Items listed in a dataset
++++++++
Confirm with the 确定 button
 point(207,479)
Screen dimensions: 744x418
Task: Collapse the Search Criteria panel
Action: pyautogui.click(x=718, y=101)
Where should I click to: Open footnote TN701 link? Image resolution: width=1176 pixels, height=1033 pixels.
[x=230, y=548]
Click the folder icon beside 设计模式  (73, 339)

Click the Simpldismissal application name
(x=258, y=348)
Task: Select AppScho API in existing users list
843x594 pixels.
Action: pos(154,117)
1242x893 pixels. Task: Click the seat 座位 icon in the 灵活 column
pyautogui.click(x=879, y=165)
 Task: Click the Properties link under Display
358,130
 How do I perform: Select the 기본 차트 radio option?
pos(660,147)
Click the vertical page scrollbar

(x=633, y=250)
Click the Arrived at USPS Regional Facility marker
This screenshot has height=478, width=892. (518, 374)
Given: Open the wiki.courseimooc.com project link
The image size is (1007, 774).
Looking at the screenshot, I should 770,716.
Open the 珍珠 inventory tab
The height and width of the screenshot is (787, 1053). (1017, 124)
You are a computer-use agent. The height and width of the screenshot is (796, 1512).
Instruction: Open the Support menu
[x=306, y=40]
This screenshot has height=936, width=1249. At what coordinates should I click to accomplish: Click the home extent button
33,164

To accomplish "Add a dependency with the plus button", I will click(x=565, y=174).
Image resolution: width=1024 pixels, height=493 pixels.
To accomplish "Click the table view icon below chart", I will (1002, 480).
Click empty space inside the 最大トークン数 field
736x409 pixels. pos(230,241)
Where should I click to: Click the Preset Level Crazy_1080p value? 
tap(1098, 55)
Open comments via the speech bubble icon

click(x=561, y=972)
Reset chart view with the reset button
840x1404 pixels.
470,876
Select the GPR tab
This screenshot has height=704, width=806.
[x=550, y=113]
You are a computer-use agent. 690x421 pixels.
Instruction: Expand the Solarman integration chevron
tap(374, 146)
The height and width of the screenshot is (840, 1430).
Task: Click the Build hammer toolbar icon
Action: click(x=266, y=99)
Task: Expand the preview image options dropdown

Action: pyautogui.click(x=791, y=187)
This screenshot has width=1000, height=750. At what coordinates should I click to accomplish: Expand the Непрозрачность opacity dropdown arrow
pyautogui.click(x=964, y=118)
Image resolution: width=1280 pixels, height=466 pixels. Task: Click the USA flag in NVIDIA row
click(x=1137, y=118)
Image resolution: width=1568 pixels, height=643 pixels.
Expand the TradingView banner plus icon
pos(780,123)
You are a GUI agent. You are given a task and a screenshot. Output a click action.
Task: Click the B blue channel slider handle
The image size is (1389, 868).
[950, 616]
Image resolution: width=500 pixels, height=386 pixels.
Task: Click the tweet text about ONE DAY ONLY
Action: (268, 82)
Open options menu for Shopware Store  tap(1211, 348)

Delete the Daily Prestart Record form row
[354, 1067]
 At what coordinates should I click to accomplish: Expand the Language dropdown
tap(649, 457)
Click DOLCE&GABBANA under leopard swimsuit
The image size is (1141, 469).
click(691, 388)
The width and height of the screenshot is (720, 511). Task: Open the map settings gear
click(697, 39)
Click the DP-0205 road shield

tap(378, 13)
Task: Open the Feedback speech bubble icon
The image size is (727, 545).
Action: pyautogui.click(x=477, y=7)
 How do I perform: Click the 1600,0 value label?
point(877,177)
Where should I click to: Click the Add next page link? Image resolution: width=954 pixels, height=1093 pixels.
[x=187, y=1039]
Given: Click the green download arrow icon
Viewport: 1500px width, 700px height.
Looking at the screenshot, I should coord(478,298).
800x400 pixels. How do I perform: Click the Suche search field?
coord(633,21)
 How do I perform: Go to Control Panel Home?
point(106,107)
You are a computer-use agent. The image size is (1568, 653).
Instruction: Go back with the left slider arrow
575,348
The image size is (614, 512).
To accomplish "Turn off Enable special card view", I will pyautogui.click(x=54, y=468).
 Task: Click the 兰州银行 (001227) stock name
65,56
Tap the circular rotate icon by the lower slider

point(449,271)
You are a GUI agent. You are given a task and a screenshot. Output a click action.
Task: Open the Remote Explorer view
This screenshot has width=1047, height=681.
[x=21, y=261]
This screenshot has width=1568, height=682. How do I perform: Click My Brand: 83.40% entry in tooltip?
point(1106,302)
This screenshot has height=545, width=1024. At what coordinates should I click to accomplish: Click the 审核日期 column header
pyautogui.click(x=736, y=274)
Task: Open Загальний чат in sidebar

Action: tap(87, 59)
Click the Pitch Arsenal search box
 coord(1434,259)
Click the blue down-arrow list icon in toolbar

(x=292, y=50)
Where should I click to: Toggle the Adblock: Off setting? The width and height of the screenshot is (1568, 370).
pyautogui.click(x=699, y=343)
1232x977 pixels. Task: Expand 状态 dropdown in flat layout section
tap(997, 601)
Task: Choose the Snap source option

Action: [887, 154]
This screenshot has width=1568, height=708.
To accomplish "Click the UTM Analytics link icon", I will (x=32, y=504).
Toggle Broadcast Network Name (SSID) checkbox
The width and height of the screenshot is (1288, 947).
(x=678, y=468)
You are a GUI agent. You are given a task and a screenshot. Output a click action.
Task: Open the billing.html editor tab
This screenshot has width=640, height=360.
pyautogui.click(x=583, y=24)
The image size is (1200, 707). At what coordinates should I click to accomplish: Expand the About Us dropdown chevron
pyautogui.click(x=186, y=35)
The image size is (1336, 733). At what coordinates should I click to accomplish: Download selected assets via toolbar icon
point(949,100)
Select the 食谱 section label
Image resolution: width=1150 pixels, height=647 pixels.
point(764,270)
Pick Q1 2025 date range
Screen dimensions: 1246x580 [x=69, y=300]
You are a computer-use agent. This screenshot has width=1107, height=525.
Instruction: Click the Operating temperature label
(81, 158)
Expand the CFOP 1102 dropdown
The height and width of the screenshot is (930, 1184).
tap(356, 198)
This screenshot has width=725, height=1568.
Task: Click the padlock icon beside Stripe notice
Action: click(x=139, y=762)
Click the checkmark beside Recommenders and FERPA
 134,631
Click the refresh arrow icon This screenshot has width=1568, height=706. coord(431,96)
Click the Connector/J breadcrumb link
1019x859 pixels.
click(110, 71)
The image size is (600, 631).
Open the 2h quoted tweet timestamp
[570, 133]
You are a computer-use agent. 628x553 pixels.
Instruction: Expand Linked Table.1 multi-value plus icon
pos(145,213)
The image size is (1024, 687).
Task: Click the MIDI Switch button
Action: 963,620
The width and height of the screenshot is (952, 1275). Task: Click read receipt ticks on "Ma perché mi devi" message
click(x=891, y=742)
++++++++
What this task involves:
Each line of the records must be reproduced exactly.

Response to the exercise:
Confirm with the 确定 button
 point(207,479)
Screen dimensions: 744x418
Task: Collapse the Search Criteria panel
Action: pyautogui.click(x=718, y=101)
Where should I click to: Open footnote TN701 link? Image resolution: width=1176 pixels, height=1033 pixels.
[x=230, y=548]
Click the folder icon beside 设计模式  (73, 339)

Click the Simpldismissal application name
(x=258, y=348)
Task: Select AppScho API in existing users list
843x594 pixels.
Action: pos(154,117)
1242x893 pixels. Task: Click the seat 座位 icon in the 灵活 column
pyautogui.click(x=879, y=165)
 Task: Click the Properties link under Display
358,130
 How do I perform: Select the 기본 차트 radio option?
pos(660,147)
Click the vertical page scrollbar

(x=633, y=250)
Click the Arrived at USPS Regional Facility marker
This screenshot has height=478, width=892. (518, 374)
Given: Open the wiki.courseimooc.com project link
The image size is (1007, 774).
Looking at the screenshot, I should 770,716.
Open the 珍珠 inventory tab
The height and width of the screenshot is (787, 1053). (1017, 124)
You are a computer-use agent. The height and width of the screenshot is (796, 1512).
Instruction: Open the Support menu
[x=306, y=40]
This screenshot has height=936, width=1249. At what coordinates should I click to accomplish: Click the home extent button
33,164

To accomplish "Add a dependency with the plus button", I will click(x=565, y=174).
Image resolution: width=1024 pixels, height=493 pixels.
To accomplish "Click the table view icon below chart", I will (1002, 480).
Click empty space inside the 最大トークン数 field
736x409 pixels. pos(230,241)
Where should I click to: Click the Preset Level Crazy_1080p value? 
tap(1098, 55)
Open comments via the speech bubble icon

click(x=561, y=972)
Reset chart view with the reset button
840x1404 pixels.
470,876
Select the GPR tab
This screenshot has height=704, width=806.
[x=550, y=113]
You are a computer-use agent. 690x421 pixels.
Instruction: Expand the Solarman integration chevron
tap(374, 146)
The height and width of the screenshot is (840, 1430).
Task: Click the Build hammer toolbar icon
Action: click(x=266, y=99)
Task: Expand the preview image options dropdown

Action: pyautogui.click(x=791, y=187)
This screenshot has width=1000, height=750. At what coordinates should I click to accomplish: Expand the Непрозрачность opacity dropdown arrow
pyautogui.click(x=964, y=118)
Image resolution: width=1280 pixels, height=466 pixels. Task: Click the USA flag in NVIDIA row
click(x=1137, y=118)
Image resolution: width=1568 pixels, height=643 pixels.
Expand the TradingView banner plus icon
pos(780,123)
You are a GUI agent. You are given a task and a screenshot. Output a click action.
Task: Click the B blue channel slider handle
The image size is (1389, 868).
[950, 616]
Image resolution: width=500 pixels, height=386 pixels.
Task: Click the tweet text about ONE DAY ONLY
Action: (268, 82)
Open options menu for Shopware Store  tap(1211, 348)

Delete the Daily Prestart Record form row
[354, 1067]
 At what coordinates should I click to accomplish: Expand the Language dropdown
tap(649, 457)
Click DOLCE&GABBANA under leopard swimsuit
The image size is (1141, 469).
click(691, 388)
The width and height of the screenshot is (720, 511). Task: Open the map settings gear
click(697, 39)
Click the DP-0205 road shield

tap(378, 13)
Task: Open the Feedback speech bubble icon
The image size is (727, 545).
Action: pyautogui.click(x=477, y=7)
 How do I perform: Click the 1600,0 value label?
point(877,177)
Where should I click to: Click the Add next page link? Image resolution: width=954 pixels, height=1093 pixels.
[x=187, y=1039]
Given: Click the green download arrow icon
Viewport: 1500px width, 700px height.
Looking at the screenshot, I should coord(478,298).
800x400 pixels. How do I perform: Click the Suche search field?
coord(633,21)
 How do I perform: Go to Control Panel Home?
point(106,107)
You are a computer-use agent. The image size is (1568, 653).
Instruction: Go back with the left slider arrow
575,348
The image size is (614, 512).
To accomplish "Turn off Enable special card view", I will pyautogui.click(x=54, y=468).
 Task: Click the 兰州银行 (001227) stock name
65,56
Tap the circular rotate icon by the lower slider

point(449,271)
You are a GUI agent. You are given a task and a screenshot. Output a click action.
Task: Open the Remote Explorer view
This screenshot has width=1047, height=681.
[x=21, y=261]
This screenshot has width=1568, height=682. How do I perform: Click My Brand: 83.40% entry in tooltip?
point(1106,302)
This screenshot has height=545, width=1024. At what coordinates should I click to accomplish: Click the 审核日期 column header
pyautogui.click(x=736, y=274)
Task: Open Загальний чат in sidebar

Action: tap(87, 59)
Click the Pitch Arsenal search box
 coord(1434,259)
Click the blue down-arrow list icon in toolbar

(x=292, y=50)
Where should I click to: Toggle the Adblock: Off setting? The width and height of the screenshot is (1568, 370).
pyautogui.click(x=699, y=343)
1232x977 pixels. Task: Expand 状态 dropdown in flat layout section
tap(997, 601)
Task: Choose the Snap source option

Action: [887, 154]
This screenshot has width=1568, height=708.
To accomplish "Click the UTM Analytics link icon", I will (x=32, y=504).
Toggle Broadcast Network Name (SSID) checkbox
The width and height of the screenshot is (1288, 947).
(x=678, y=468)
You are a GUI agent. You are given a task and a screenshot. Output a click action.
Task: Open the billing.html editor tab
This screenshot has width=640, height=360.
pyautogui.click(x=583, y=24)
The image size is (1200, 707). At what coordinates should I click to accomplish: Expand the About Us dropdown chevron
pyautogui.click(x=186, y=35)
The image size is (1336, 733). At what coordinates should I click to accomplish: Download selected assets via toolbar icon
point(949,100)
Select the 食谱 section label
Image resolution: width=1150 pixels, height=647 pixels.
point(764,270)
Pick Q1 2025 date range
Screen dimensions: 1246x580 [x=69, y=300]
You are a computer-use agent. This screenshot has width=1107, height=525.
Instruction: Click the Operating temperature label
(81, 158)
Expand the CFOP 1102 dropdown
The height and width of the screenshot is (930, 1184).
tap(356, 198)
This screenshot has width=725, height=1568.
Task: Click the padlock icon beside Stripe notice
Action: click(x=139, y=762)
Click the checkmark beside Recommenders and FERPA
 134,631
Click the refresh arrow icon This screenshot has width=1568, height=706. coord(431,96)
Click the Connector/J breadcrumb link
1019x859 pixels.
click(110, 71)
The image size is (600, 631).
Open the 2h quoted tweet timestamp
[570, 133]
You are a computer-use agent. 628x553 pixels.
Instruction: Expand Linked Table.1 multi-value plus icon
pos(145,213)
The image size is (1024, 687).
Task: Click the MIDI Switch button
Action: 963,620
The width and height of the screenshot is (952, 1275). Task: Click read receipt ticks on "Ma perché mi devi" message
click(x=891, y=742)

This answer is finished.